How I Solved a High Varnish Miss Rate and Defeated Scrapers for $0

August 14, 2025

How I Solved a High Varnish Miss Rate and Defeated Scrapers for $0

How I Solved a High Varnish Miss Rate and Defeated Scrapers for $0

Struggling with a high cache miss rate on Varnish? Here’s how I tackled this classic problem on a Drupal backend hammered by aggressive scrapers—without spending a cent, and without blocking legitimate bots like Googlebot or Bingbot.

The Strategy: A 4-Step Surgical Strike

1. URL Categorization in VCL

Categorize URLs to apply targeted rules:

sub vcl_recv {
    if (req.url ~ "^/$") {
        set req.http.X-Page-Type = "HOME";
    } elsif (req.url ~ "^/category" || req.url ~ "^/search") {
        set req.http.X-Page-Type = "LISTING";
    } elsif (req.url ~ "^/article") {
        set req.http.X-Page-Type = "ARTICLE";
    } elsif (req.url ~ "\\.(css|js|png|jpg|gif|svg)$") {
        set req.http.X-Page-Type = "STATIC_FILES";
    }
    # ... rest of your logic
}

2. The VIP List: Whitelisting Good Bots

Create a Varnish ACL for allowed bots. Automate the update with a Bash script and cron.

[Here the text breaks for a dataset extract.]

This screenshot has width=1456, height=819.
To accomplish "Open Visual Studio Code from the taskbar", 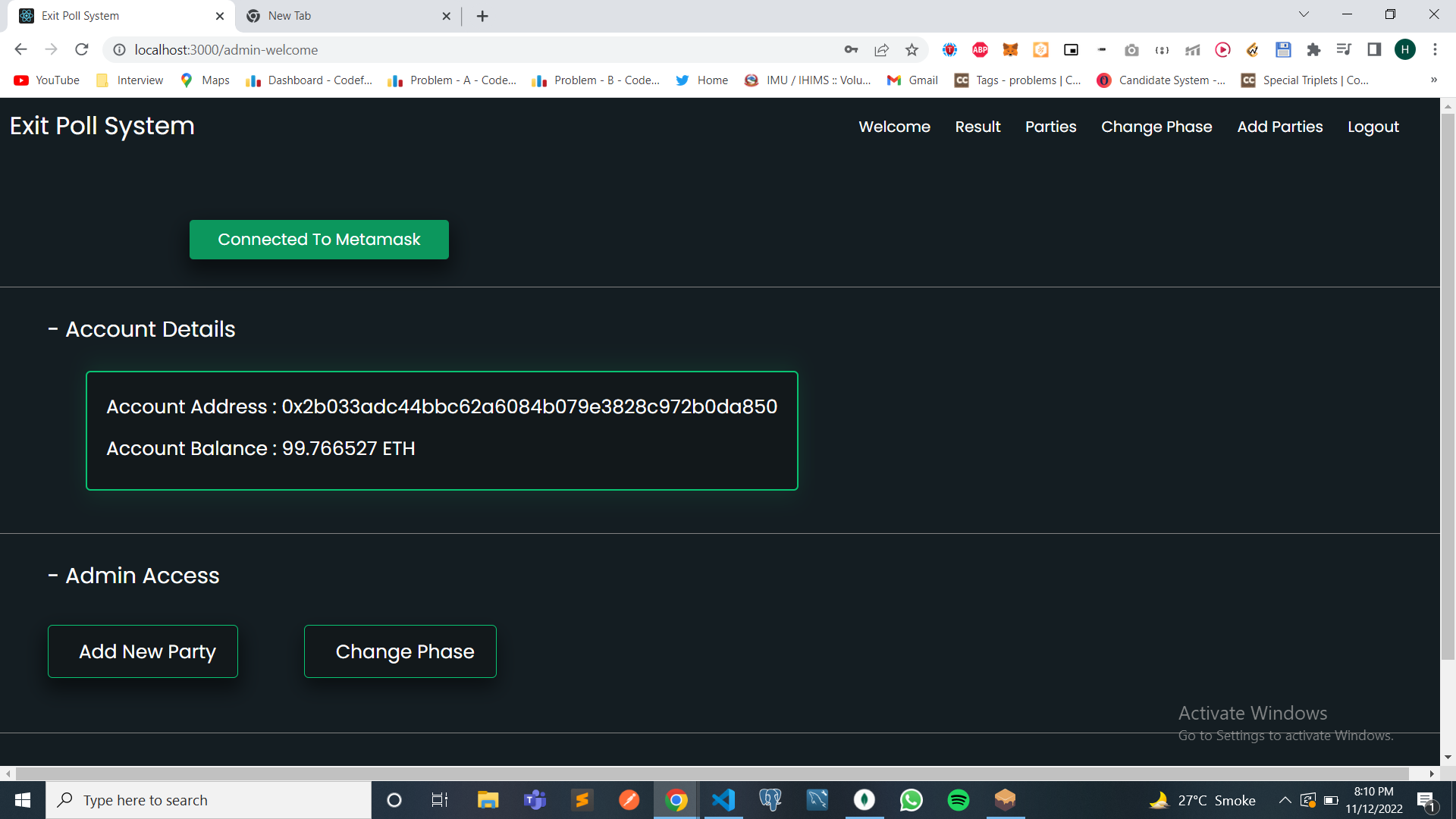I will pyautogui.click(x=723, y=800).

Bash Script: update-bot-acl.sh

#!/bin/bash
set -e

ACL_FILE="/etc/varnish/botallowed.acl"
TMP_FILE="/tmp/botallowed.acl.new"

# Fetch Googlebot and Bingbot IPs
curl -s https://developers.google.com/search/apis/ipranges/googlebot.json | jq -r '.prefixes[].ipv4Prefix' > /tmp/googlebot_ips.txt
curl -s https://www.bing.com/toolbox/bingbot.json | jq -r '.prefixes[].ipv4Prefix' > /tmp/bingbot_ips.txt

# Format for Varnish ACL
{
  echo "acl botallowed {"
  cat /tmp/googlebot_ips.txt /tmp/bingbot_ips.txt | grep -v '^$' | awk '{print "  "$1 ";"}'
  echo "}"
} > "$TMP_FILE"

# Update only if changed
if ! cmp -s "$TMP_FILE" "$ACL_FILE"; then
  mv "$TMP_FILE" "$ACL_FILE"
  systemctl reload varnish
fi

rm -f /tmp/googlebot_ips.txt /tmp/bingbot_ips.txt "$TMP_FILE"

Add to crontab (runs nightly):

0 3 * * * /path/to/update-bot-acl.sh

3. Smart Rate Limiting with vsthrottle

Add to your VCL (requires vsthrottle VMOD):

import vsthrottle;

# Include the ACL
include "/etc/varnish/botallowed.acl";

sub vcl_recv {
    # ... URL categorization as above

    if (req.http.X-Page-Type ~ "HOME|LISTING|ARTICLE") {
        if (!client.ip ~ botallowed) {
            if (vsthrottle.is_denied(client.ip, 10, 4s, 60s)) {
                return (synth(429, "Too Many Requests"));
            }
        }
    }
}

4. Results

  • ✅ Varnish hit-rate skyrocketed
  • ✅ Backend CPU load plummeted
  • ✅ Real users get a fast, stable site
  • ✅ Total cost: $0

Feel free to copy, adapt, and use these scripts and configs!